[Activités]
1. Dans l'article sur God of War, renvoie sans rien changer le passage qui commence aux mots « Comment continuer la » et s'arrête après « ainsi plus humain. ».
2. D'après l'article sur God of War, à quoi servira l'arbre que Kratos coupe dans la première séquence du jeu ?

[Extrait du document]

-=-=-=-=-

Comment continuer la saga God of War après son achèvement en 2010 ? Après une tentative incertaine d’un prequel (God of War Ascension, 2013), Santa Monica Studio réfléchi longuement avant de revenir avec leur réponse. Lors de l’E3 2016, le trailer du dernier God of War est presque une évidence. Devenu un Dieu, Kratos doit renaître. Renaître à travers le gameplay, le rendant ainsi plus humain.
Kratos Almighty
Pour bien comprendre comment Santa Monica Studio a faire murir son fruit, il faut retourner à ce qu’il était avant. God of War est (était ?) une licence qui mise sur la surenchère. L’abondance des combats, des opposants, et du sang, qui sont toujours plus nombreux. Tout comme la colère de Kratos envers les Dieux, qui s’étoffe au fil des opus. Il suffit de voir le début de chaque épisode canonique pour s’en convaincre. Dans le premier God of War, Kratos affrontre une hydre. Dans le second jeu, il terrasse le Colosse de Rhodes pour finalement tenter de s’en prendre à Zeus (sans succès). Enfin, dans le troisième opus, Kratos tue rapidement le Dieu Poséidon.
Chaque God of War commence donc in media res, par l’affrontement d’un boss, toujours plus imposant. Mieux encore, le combat de créatures est remplacé par celui d’un véritable dieu. Le pugilat contre Poséidon est expédié au début du jeu, comme pour montrer que Kratos est de plus en plus puissant, et que le massacre des divinités est devenu une routine pour lui. Ce n’est plus un élément majeur, tardif dans le jeu, comme ce fut le cas pour le premier opus par exemple.
Red grec redemption
Contre toute attente, la première séquence de God of War est d’un tout autre registre. La première fois que Kratos lève son arme pour l’abattre aussitôt, c’est pour couper un arbre. En 20 secondes le message est clair : Kratos est passé à autre chose. D’autant plus qu’il semble implorer pardon audit arbre, avant le coup de hache. Cette scène est symbolique de la rupture brutale avec les précédents épisodes, mais aussi scénaristiquement. Cet arbre servira à alimenter le bucher de sa femme. Pour la première fois, Kratos exprime le deuil sans rage envers le destin. Le personnage accepte enfin de ne pas changer le cours des choses.

-=-=-=-=-

[Données disponibles]

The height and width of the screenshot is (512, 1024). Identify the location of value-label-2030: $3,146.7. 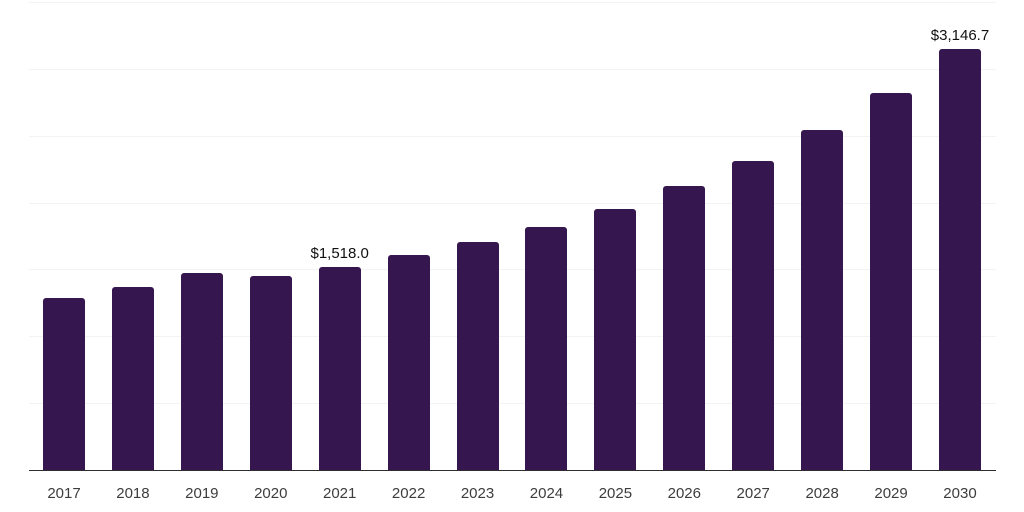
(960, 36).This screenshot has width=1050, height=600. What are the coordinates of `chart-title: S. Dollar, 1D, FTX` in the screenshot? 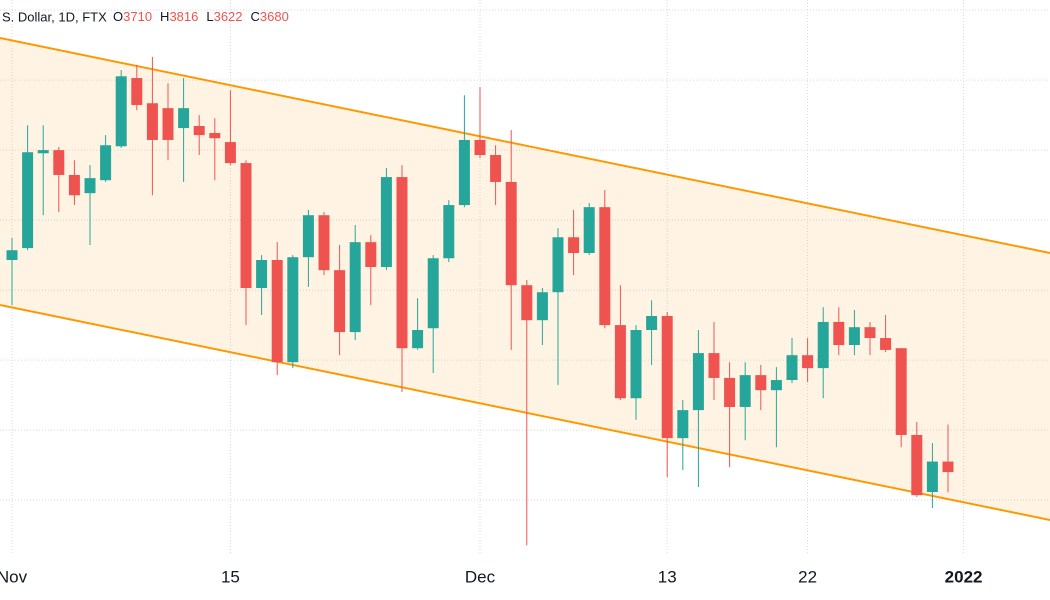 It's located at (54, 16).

-=-=-=-=-

[Corrigé]
1.
Comment continuer la saga God of War après son achèvement en 2010 ? Après une tentative incertaine d’un prequel (God of War Ascension, 2013), Santa Monica Studio réfléchi longuement avant de revenir avec leur réponse. Lors de l’E3 2016, le trailer du dernier God of War est presque une évidence. Devenu un Dieu, Kratos doit renaître. Renaître à travers le gameplay, le rendant ainsi plus humain.

2. Il servira à alimenter le bûcher de sa femme.